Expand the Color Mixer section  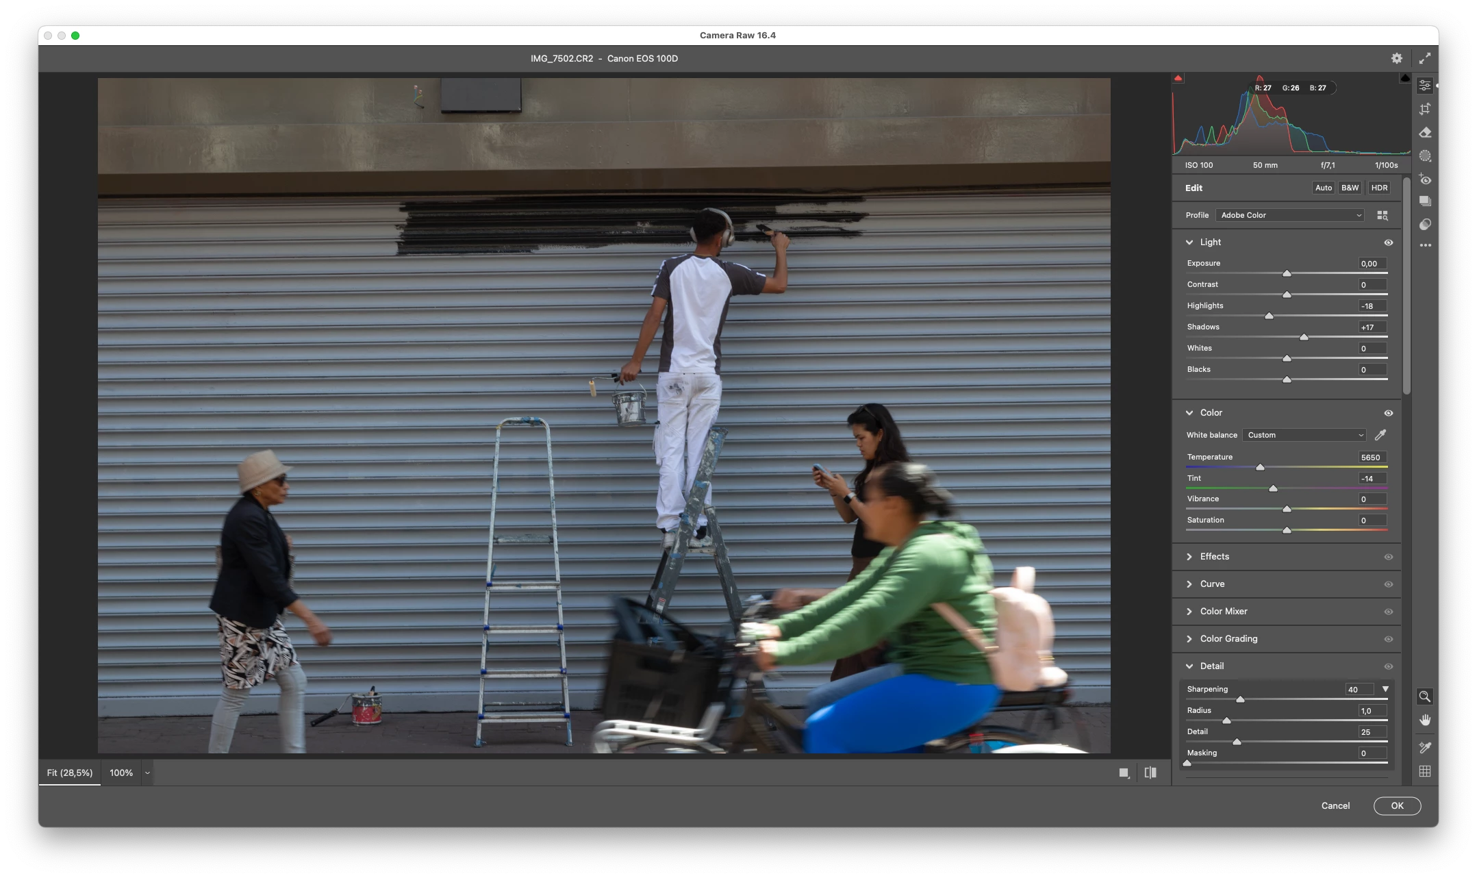coord(1223,611)
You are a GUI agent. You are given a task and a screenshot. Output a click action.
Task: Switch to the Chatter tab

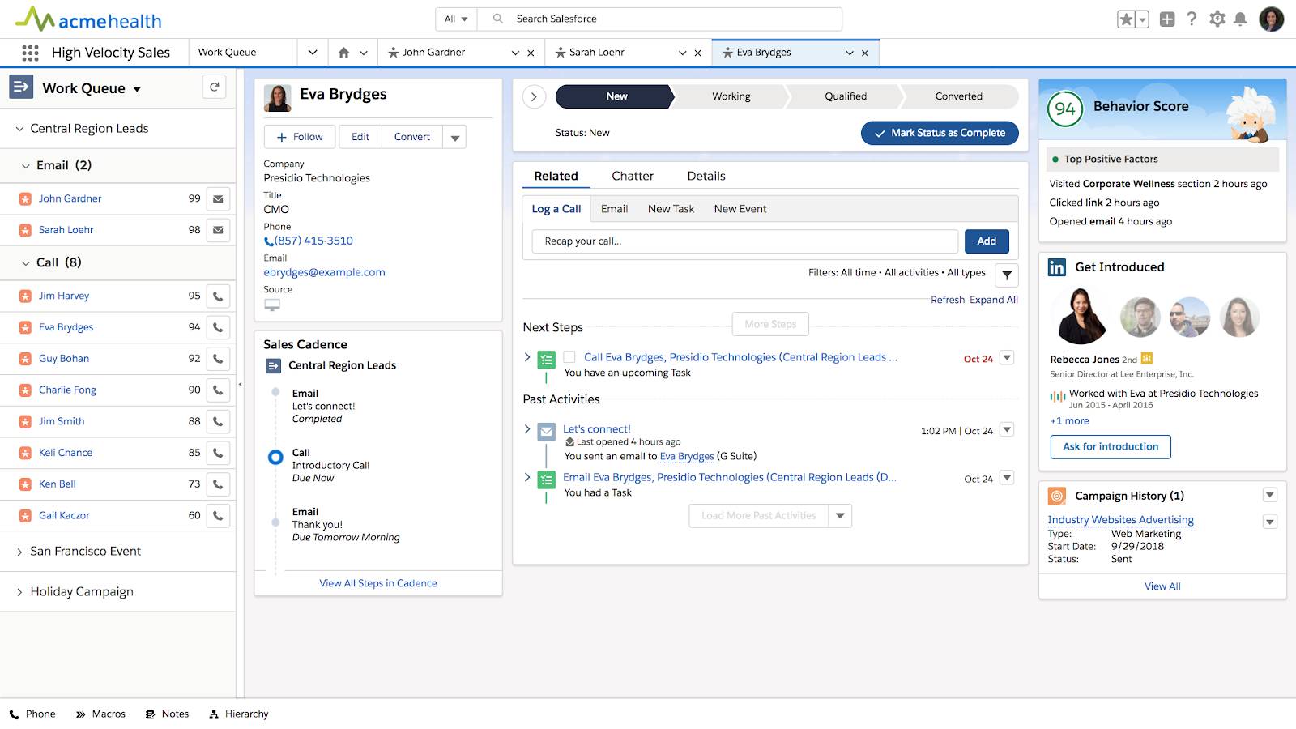pos(633,175)
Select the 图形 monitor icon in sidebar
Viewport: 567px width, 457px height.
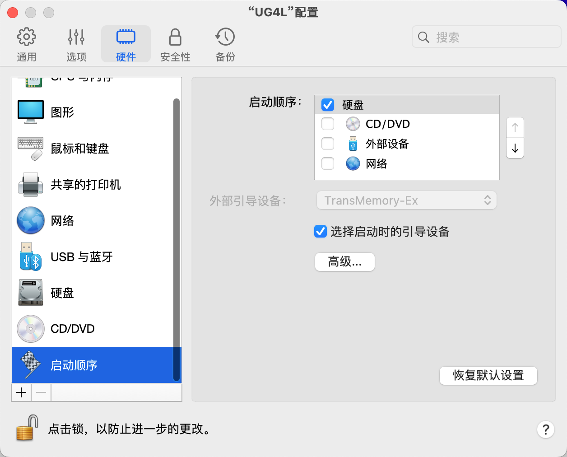(x=31, y=112)
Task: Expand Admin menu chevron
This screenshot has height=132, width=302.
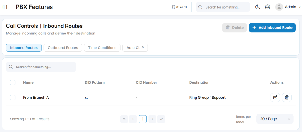Action: click(300, 7)
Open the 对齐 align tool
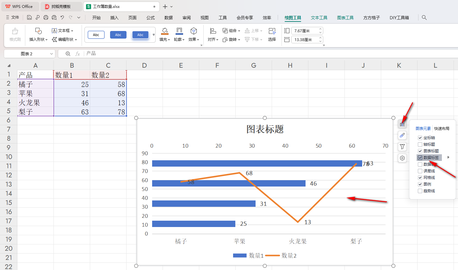 coord(213,34)
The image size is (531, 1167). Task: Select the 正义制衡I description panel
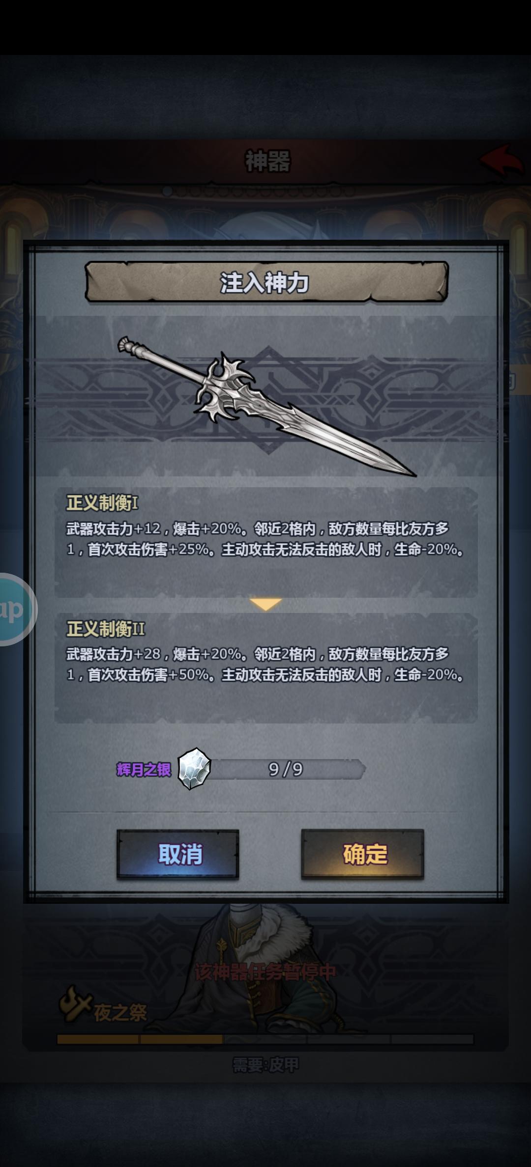[x=266, y=542]
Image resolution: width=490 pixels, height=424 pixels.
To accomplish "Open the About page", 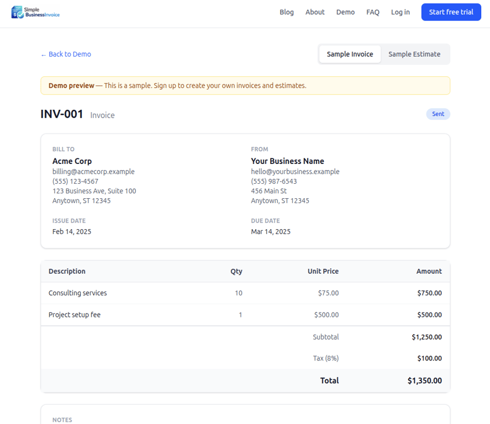I will click(315, 12).
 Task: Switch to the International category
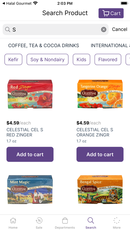click(110, 46)
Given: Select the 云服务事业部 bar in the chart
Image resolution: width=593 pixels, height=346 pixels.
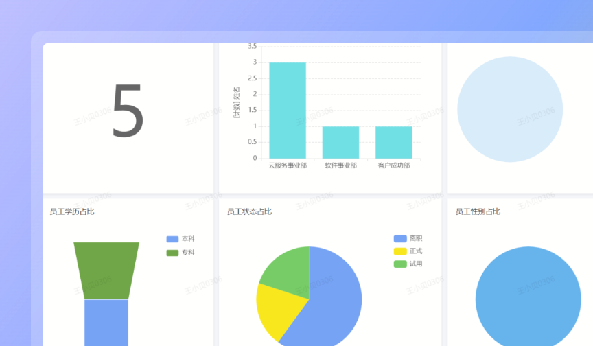Looking at the screenshot, I should (288, 111).
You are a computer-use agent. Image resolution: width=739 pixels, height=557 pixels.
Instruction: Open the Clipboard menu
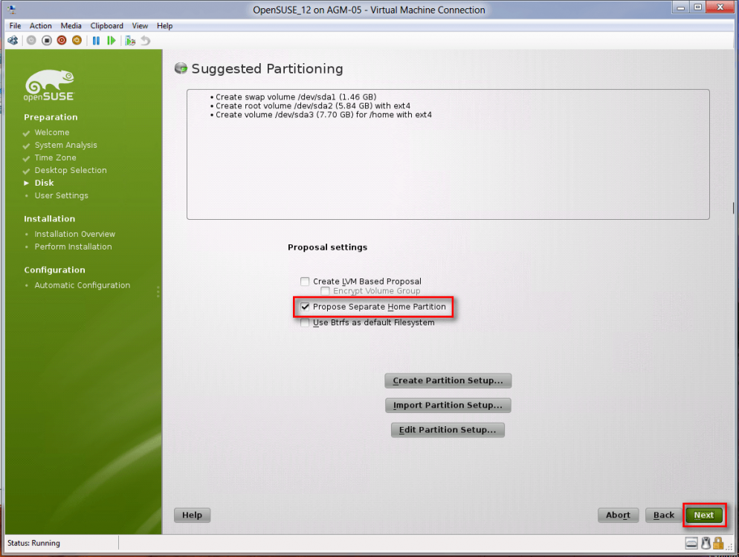pos(107,26)
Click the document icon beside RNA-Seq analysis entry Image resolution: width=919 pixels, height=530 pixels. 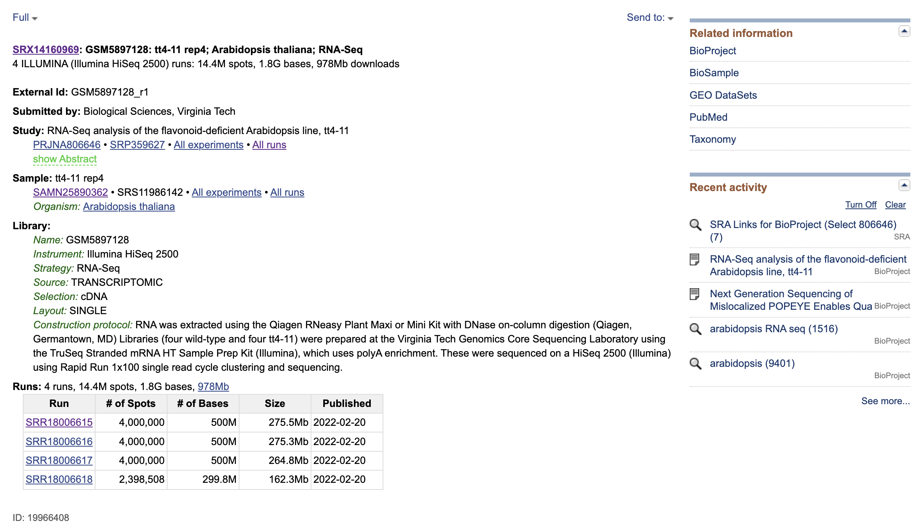(x=694, y=259)
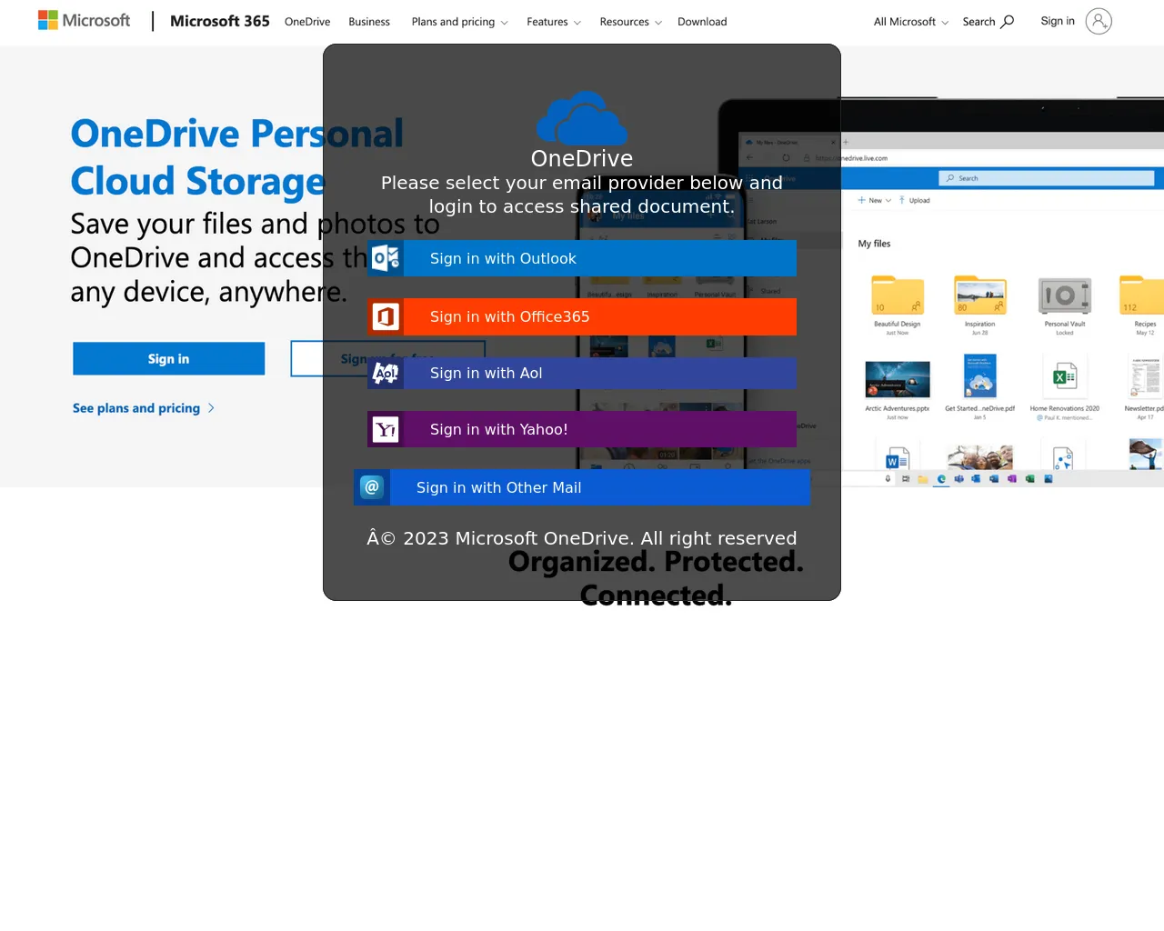Click the Microsoft 365 header link

tap(220, 21)
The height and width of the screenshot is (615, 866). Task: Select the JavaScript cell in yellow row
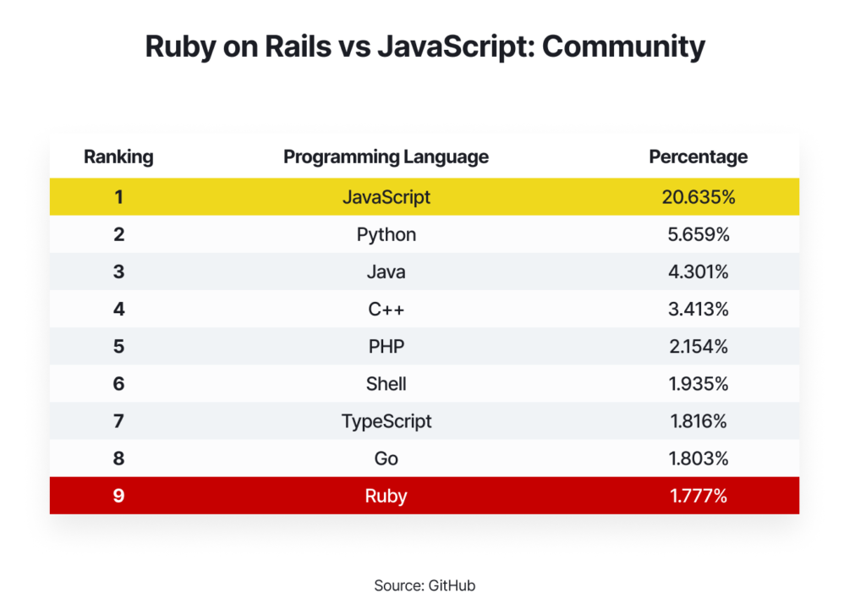(386, 197)

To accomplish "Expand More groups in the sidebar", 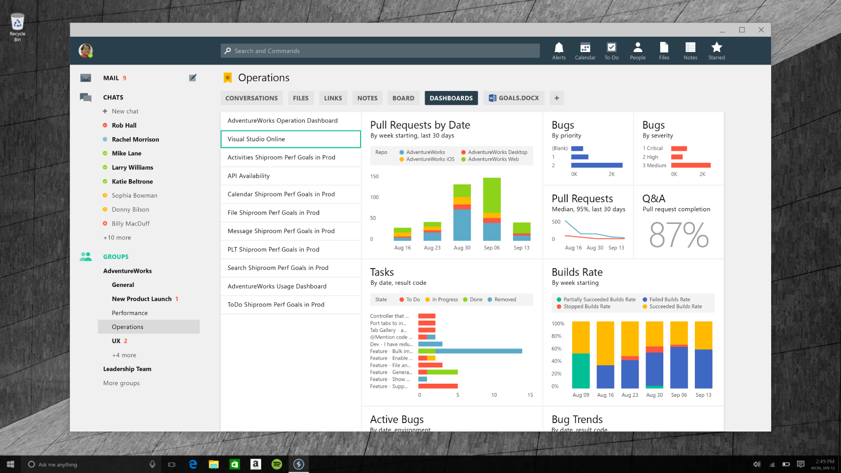I will [x=121, y=383].
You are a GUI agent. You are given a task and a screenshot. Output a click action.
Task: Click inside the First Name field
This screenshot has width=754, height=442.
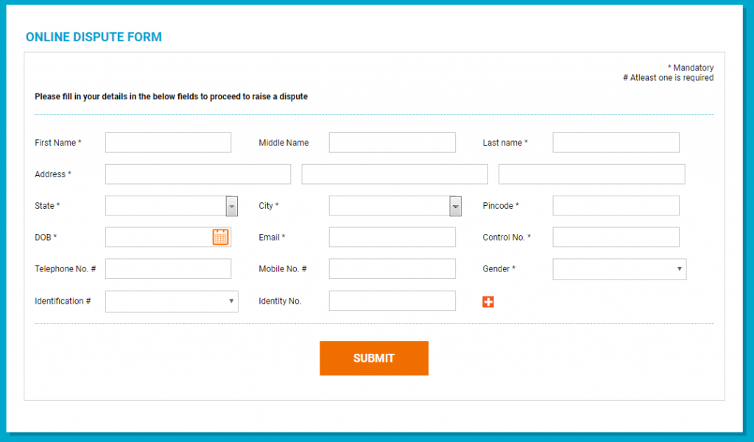[168, 142]
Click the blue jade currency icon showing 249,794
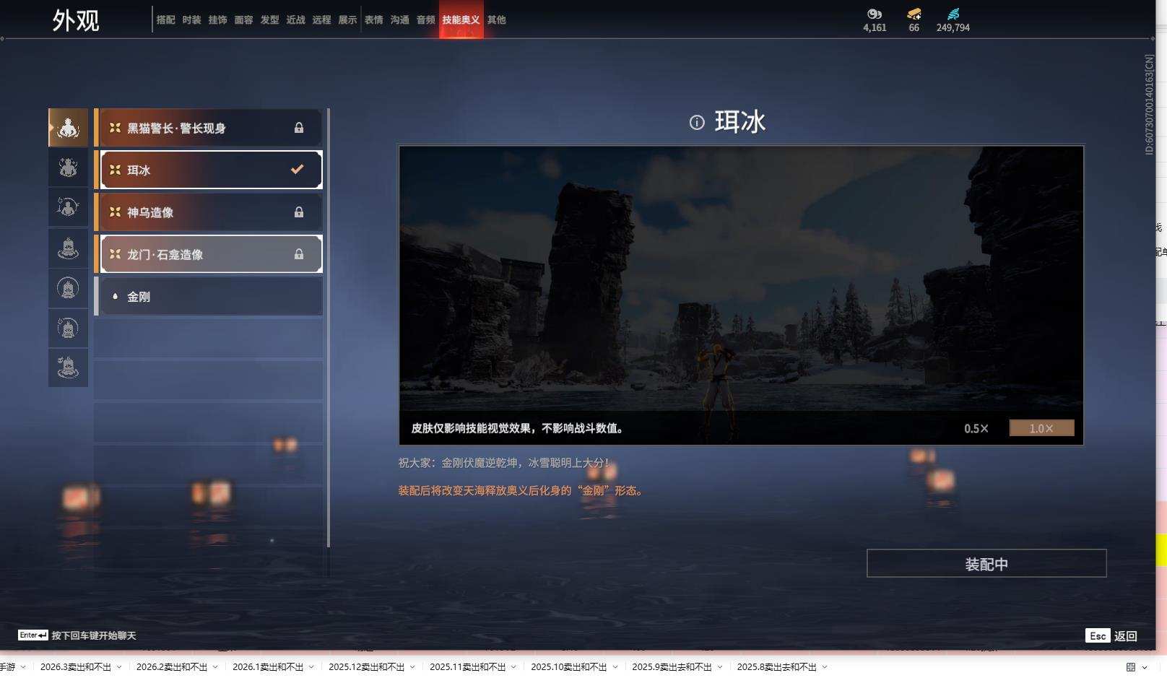The width and height of the screenshot is (1167, 678). tap(955, 12)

=== What to produce ===
Count the lines above that contain the string "This", matching case exactly, and give only the number.

=== Reply to the task ===
2